The burden of proving an affirmative defense under Article 20, even construed as "all reasonable measures," is high. Article 20 requires "an undertaking embracing all precautions that in sum are appropriate to the risk, i.e., measures reasonably available to defendant and reasonably calculated, in cumulation, to prevent the subject loss." Manufacturers Hanover Trust, 429 F.Supp. at 967 (emphasis added). Thus the carrier may not "escape liability under Article 20 ... by demonstrating no more than its recourse to some — as opposed to all — reasonable measures." Id.

The scope of "all reasonable measures" is not limited to that which the relevant statutes and regulations require. Even if Congress has regulated the field of aviation security so pervasively that no room is left for concurrent state regulation — an open question of law in this Circuit, see Aldana v. Air East Airways, Inc., 477 F.Supp.2d 489, 491 (D.Conn. Mar. 15, 2007); Shupert v. Continental Airlines, Inc., No. 00 Civ. 2743(LMM), 2004 WL 784859 at *3 (S.D.N.Y.2004) — a duly ratified treaty retains its force as co-equal federal law under the Supremacy Clause, U.S. CONST. art. VI, cl. 2. Thus a jury may find that an air carrier complied with all of its regulatory obligations, but nevertheless failed to take all reasonable measures to avoid the damage caused by the accident. An air carrier may be able to show, however, that particular statutes or regulations constrained its acts and omissions such that it did, in fact, take all the precautions it was legally permitted to take, for it would hardly be "reasonable" to expect a carrier to violate regulations. Cf. Witty v. Delta Air Lines, Inc., 366 F.3d 380 (5th Cir.2004) (holding that "any warning that passengers should not stay in their seats, but should instead move about to prevent [deep vein thrombosis], would necessarily conflict with any federal determination that, all things considered, passengers are safer in their seats"). The carrier has the burden to prove the defense that it took all reasonable measures within the context of the regulatory scheme. See e.g., Grey v. American Airlines, 227 F.2d 282, 285 (2d Cir.1955).

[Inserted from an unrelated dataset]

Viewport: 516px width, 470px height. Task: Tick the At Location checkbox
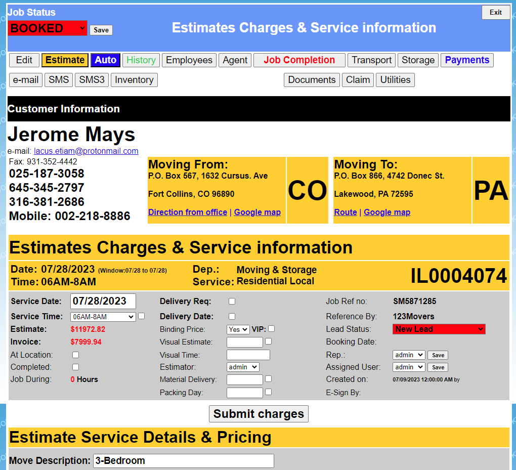coord(75,355)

iii. Limits on Air Carrier's Liability under Article 22

An air carrier's liability to passengers under Article 17 is limited to 125,000 francs per passenger unless, "by special contract, the carrier and the passenger... agree to a higher limit of liability." Warsaw Convention, art. 22(1). In 1996, all domestic airlines and a majority of foreign airlines operating in the United States signed and implemented the International Air Transport Association ("IATA") Inter-carrier Agreement on Passenger Liability, see Blanca I. Rodriguez, Recent Developments in Aviation Liability Law 66 J. AIR L. & COM. 21, 35 (2000), pursuant to which the carriers agreed to "take action to waive the limitation of liability on recoverable compensatory damages in Article 22 ... so that recoverable compensatory damages may be determined and awarded by reference to the law of the domicile of the passenger." IATA Intercarrier Agreement on Passenger Liability ¶ 1, Ex. 1 to Pls. Local Civ. Rule 56.1 Stmt.

Defendant American Airlines incorporated the IATA Intercarrier Agreement into its tariff — the terms and conditions of carriage between passenger and carrier — as follows:

(a) The carrier shall not invoke the limitation of liability in Article 22(1) of the Convention as to any claim for recoverable...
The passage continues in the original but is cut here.